Logger Configuration
The authorization server supports optional logging for debugging purposes, particularly useful for tracking token operations. You can provide either a custom logger implementation or use the built-in console logger.
Using the Built-in Console Logger
import { ConsoleLoggerService } from "@jmondi/oauth2-server";
const authorizationServer = new AuthorizationServer(
clientRepository,
accessTokenRepository,
scopeRepository,
new JwtService("secret-key"),
{
logger: new ConsoleLoggerService(),
},
);Custom Logger Implementation
Implement the LoggerService interface to integrate with your preferred logging library:
import { LoggerService } from "@jmondi/oauth2-server";
class MyCustomLogger implements LoggerService {
log(message?: any, ...optionalParams: any[]): void {
// Integration with your logging library (Winston, Pino, etc.)
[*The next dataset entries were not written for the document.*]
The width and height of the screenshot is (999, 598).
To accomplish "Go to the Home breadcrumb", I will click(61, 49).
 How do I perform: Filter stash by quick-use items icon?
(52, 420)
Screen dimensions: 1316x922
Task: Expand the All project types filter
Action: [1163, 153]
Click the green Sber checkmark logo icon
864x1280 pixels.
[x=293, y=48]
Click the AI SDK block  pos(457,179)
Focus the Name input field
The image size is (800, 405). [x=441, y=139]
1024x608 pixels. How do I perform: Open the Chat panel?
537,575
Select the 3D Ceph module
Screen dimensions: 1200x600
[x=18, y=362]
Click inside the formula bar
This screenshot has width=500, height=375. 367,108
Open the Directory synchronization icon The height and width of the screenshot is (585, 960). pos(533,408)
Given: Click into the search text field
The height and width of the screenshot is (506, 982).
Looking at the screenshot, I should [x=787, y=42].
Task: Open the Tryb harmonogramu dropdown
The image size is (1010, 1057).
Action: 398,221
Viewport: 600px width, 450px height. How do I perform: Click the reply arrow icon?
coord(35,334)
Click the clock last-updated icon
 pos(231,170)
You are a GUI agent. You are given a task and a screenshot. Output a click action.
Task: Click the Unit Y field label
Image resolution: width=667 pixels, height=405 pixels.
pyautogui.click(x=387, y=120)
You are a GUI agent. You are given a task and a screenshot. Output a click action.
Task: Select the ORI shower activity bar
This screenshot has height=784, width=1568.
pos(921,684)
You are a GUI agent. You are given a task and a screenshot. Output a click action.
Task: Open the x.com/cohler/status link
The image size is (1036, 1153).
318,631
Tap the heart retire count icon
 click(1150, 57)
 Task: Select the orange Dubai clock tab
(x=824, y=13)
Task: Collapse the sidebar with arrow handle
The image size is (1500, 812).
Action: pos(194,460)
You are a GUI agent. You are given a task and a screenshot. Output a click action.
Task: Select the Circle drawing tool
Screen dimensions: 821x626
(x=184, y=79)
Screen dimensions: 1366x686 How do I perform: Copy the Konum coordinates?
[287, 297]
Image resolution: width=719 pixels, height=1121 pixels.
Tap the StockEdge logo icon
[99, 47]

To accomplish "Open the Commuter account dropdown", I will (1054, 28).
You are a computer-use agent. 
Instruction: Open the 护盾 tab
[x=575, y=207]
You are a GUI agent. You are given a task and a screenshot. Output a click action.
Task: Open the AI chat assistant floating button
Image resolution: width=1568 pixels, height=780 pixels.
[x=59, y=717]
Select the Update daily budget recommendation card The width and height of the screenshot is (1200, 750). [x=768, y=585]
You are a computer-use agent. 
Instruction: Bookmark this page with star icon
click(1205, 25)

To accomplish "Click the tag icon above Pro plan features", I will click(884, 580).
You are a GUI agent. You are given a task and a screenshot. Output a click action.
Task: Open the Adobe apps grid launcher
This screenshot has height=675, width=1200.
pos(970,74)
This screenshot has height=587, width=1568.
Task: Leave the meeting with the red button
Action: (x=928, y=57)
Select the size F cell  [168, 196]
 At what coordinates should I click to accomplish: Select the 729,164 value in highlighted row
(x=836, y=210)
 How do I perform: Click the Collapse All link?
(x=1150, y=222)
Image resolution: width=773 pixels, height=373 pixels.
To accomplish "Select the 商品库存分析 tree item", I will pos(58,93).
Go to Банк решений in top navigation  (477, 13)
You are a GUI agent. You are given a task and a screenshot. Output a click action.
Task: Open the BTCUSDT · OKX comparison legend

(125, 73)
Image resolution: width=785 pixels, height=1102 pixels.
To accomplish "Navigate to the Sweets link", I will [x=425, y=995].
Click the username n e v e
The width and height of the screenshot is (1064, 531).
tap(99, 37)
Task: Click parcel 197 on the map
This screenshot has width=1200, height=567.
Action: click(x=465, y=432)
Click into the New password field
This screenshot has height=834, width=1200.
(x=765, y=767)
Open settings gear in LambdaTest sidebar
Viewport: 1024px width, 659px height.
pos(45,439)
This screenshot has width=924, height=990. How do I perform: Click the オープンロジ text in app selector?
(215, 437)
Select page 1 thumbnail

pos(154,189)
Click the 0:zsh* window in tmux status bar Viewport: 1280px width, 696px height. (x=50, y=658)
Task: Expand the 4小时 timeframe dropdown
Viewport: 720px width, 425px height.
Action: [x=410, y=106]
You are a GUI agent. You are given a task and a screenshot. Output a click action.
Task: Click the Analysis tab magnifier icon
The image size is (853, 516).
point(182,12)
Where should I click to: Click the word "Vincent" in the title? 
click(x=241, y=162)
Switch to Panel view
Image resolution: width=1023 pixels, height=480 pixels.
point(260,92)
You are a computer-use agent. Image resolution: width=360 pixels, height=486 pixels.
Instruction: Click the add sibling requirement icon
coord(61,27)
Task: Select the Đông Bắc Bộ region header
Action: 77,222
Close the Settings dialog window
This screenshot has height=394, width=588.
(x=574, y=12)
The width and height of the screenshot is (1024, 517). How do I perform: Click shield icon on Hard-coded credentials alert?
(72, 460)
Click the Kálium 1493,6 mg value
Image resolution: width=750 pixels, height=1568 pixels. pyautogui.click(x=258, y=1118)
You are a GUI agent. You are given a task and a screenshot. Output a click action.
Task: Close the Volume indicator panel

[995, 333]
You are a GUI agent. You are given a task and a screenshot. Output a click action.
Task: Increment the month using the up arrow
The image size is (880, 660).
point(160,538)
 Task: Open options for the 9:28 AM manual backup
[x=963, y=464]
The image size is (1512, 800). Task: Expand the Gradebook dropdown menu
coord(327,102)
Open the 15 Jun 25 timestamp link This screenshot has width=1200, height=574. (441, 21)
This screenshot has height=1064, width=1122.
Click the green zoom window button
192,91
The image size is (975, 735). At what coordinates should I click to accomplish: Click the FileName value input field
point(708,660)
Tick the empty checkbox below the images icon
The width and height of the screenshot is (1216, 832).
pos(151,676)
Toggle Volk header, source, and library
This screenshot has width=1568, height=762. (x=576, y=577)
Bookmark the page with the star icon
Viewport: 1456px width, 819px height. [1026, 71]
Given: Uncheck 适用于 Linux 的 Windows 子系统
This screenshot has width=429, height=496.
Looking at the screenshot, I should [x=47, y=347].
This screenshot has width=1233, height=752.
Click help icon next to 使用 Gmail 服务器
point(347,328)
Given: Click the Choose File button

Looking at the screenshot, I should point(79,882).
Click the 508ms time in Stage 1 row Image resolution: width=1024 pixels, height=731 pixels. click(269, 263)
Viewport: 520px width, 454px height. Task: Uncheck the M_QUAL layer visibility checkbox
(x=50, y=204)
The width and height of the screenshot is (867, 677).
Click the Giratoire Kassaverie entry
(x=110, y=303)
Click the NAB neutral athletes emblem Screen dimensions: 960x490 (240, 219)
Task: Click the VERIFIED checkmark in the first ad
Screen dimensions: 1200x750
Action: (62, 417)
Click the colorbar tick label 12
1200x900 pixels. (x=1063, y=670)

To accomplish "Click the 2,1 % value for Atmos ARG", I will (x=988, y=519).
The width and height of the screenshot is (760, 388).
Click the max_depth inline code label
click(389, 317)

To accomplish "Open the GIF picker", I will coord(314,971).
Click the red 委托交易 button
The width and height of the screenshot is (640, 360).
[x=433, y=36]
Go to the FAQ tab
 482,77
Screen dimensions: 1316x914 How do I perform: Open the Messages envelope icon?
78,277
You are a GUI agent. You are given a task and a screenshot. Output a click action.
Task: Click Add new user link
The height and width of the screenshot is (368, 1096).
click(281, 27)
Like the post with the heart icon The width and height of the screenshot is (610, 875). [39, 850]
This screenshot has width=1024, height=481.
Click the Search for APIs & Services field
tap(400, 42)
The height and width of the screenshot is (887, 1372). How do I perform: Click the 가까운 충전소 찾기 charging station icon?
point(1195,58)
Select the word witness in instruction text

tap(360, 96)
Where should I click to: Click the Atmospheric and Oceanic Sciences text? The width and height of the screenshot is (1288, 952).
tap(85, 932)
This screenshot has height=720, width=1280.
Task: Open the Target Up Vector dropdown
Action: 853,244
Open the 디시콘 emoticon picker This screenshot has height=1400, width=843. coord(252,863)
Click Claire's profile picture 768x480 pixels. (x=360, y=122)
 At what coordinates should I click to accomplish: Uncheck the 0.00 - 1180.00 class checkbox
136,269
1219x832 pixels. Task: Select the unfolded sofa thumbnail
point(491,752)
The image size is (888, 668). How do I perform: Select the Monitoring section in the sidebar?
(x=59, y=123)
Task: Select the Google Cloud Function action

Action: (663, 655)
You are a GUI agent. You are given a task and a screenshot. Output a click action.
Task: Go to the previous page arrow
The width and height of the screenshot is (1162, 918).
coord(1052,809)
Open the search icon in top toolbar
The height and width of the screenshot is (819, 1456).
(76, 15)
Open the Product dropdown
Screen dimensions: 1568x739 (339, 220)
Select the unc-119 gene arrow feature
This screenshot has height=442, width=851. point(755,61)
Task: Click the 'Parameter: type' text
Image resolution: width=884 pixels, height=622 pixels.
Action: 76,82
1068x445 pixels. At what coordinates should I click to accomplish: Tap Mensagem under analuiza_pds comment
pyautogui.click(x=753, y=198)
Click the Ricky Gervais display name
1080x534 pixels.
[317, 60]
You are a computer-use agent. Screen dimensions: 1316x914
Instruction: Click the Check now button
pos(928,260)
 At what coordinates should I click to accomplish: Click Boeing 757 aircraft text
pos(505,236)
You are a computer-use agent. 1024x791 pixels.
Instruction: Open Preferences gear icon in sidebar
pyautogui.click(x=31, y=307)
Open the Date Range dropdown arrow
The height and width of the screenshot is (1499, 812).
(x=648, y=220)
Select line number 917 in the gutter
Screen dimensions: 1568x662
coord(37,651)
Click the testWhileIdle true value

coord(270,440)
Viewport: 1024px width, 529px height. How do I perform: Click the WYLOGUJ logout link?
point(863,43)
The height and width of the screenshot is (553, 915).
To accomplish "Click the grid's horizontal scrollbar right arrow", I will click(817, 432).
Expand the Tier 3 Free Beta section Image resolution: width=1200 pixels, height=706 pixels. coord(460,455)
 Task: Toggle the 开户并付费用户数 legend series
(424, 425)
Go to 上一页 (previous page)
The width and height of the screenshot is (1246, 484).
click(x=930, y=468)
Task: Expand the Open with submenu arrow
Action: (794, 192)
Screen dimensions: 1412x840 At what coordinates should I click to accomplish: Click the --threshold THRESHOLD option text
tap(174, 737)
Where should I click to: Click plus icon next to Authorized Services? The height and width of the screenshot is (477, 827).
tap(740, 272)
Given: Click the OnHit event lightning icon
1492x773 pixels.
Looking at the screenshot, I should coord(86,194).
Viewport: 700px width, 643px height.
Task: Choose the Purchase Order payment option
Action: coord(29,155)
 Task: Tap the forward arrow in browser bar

console.log('[OAuth2]', message, ...optionalParams);
}
}
const authorizationServer = new AuthorizationServer(
clientRepository,
accessTokenRepository,
scopeRepository,
new JwtService("secret-key"),
{
logger: new MyCustomLogger(),
},
);What Gets Logged
The logger captures debugging information including:
- Token validation errors
- Client authentication failures
- Token revocation attempts
- General grant processing errors
This is particularly useful for debugging token-related operations and understanding OAuth flow issues in development and production environments.